> _Activity_:
Once the line with "Click the 'grep'" is found in the entries below, repeat that line and every one after it exactly, ending at the last.

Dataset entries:
>>>

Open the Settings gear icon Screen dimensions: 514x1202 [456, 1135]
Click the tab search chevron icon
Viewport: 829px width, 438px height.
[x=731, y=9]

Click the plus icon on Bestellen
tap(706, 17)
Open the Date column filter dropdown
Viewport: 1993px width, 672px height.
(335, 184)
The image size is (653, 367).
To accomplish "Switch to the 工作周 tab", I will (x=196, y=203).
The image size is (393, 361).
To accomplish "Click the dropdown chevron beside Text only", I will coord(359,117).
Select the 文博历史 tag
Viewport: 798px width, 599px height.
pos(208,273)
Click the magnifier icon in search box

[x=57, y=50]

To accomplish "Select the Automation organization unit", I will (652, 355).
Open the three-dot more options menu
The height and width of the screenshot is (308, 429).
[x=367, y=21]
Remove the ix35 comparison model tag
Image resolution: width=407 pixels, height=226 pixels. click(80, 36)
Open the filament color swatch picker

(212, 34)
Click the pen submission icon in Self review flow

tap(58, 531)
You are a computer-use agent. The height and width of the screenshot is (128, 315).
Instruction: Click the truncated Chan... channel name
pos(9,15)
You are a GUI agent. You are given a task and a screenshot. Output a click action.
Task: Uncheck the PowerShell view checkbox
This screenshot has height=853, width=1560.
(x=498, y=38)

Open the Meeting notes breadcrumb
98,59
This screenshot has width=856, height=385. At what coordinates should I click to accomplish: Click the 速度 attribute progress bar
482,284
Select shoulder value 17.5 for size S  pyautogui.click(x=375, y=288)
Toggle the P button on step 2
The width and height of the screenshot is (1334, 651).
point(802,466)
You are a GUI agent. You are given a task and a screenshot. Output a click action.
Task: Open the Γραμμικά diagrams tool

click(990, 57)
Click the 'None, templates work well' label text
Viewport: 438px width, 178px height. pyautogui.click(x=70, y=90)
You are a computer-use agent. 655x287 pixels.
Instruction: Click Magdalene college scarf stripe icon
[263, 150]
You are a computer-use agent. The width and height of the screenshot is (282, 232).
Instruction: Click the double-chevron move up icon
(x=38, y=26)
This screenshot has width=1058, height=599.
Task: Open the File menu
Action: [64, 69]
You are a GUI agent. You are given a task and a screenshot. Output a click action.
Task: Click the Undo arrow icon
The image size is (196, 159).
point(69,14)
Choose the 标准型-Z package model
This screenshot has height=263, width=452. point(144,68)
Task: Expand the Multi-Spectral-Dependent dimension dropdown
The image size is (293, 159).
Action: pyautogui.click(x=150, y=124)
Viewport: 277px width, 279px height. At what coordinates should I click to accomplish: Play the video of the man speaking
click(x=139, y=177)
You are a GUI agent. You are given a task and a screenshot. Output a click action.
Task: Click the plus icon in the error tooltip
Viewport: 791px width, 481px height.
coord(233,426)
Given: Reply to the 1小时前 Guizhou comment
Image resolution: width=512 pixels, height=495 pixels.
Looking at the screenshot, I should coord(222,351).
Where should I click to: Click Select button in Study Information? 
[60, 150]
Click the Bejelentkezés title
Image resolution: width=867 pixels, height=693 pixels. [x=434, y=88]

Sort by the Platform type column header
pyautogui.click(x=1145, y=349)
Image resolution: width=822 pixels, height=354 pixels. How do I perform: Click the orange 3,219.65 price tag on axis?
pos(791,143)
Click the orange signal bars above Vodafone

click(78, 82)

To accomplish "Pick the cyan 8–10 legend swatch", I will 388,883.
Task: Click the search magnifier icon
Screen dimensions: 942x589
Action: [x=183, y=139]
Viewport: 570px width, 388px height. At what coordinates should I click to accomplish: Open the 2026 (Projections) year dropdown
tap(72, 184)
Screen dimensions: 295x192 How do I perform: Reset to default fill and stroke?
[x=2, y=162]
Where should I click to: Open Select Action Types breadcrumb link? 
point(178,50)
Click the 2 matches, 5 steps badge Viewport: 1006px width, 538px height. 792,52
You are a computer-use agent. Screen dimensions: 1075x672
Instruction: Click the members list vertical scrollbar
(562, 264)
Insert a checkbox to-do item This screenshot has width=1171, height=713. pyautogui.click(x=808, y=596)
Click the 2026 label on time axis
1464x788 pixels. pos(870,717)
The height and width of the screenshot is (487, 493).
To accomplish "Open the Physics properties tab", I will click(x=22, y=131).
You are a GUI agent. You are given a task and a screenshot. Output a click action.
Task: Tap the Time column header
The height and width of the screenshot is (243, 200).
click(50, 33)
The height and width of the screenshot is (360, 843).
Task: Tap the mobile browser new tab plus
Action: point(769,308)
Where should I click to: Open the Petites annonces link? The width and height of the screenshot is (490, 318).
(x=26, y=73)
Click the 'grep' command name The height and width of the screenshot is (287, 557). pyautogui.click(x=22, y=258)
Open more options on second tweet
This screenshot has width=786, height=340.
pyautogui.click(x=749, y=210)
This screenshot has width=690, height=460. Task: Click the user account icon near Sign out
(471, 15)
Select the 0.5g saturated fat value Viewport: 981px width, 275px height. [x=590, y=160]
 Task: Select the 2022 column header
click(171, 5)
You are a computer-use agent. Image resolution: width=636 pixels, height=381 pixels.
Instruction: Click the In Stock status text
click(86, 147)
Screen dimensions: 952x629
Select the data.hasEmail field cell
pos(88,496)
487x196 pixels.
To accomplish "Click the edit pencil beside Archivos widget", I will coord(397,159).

<<<

> _Expected answer_:
Click the 'grep' command name The height and width of the screenshot is (287, 557). pyautogui.click(x=22, y=258)
Open more options on second tweet
This screenshot has width=786, height=340.
pyautogui.click(x=749, y=210)
This screenshot has width=690, height=460. Task: Click the user account icon near Sign out
(471, 15)
Select the 0.5g saturated fat value Viewport: 981px width, 275px height. [x=590, y=160]
 Task: Select the 2022 column header
click(171, 5)
You are a computer-use agent. Image resolution: width=636 pixels, height=381 pixels.
Instruction: Click the In Stock status text
click(86, 147)
Screen dimensions: 952x629
Select the data.hasEmail field cell
pos(88,496)
487x196 pixels.
To accomplish "Click the edit pencil beside Archivos widget", I will coord(397,159).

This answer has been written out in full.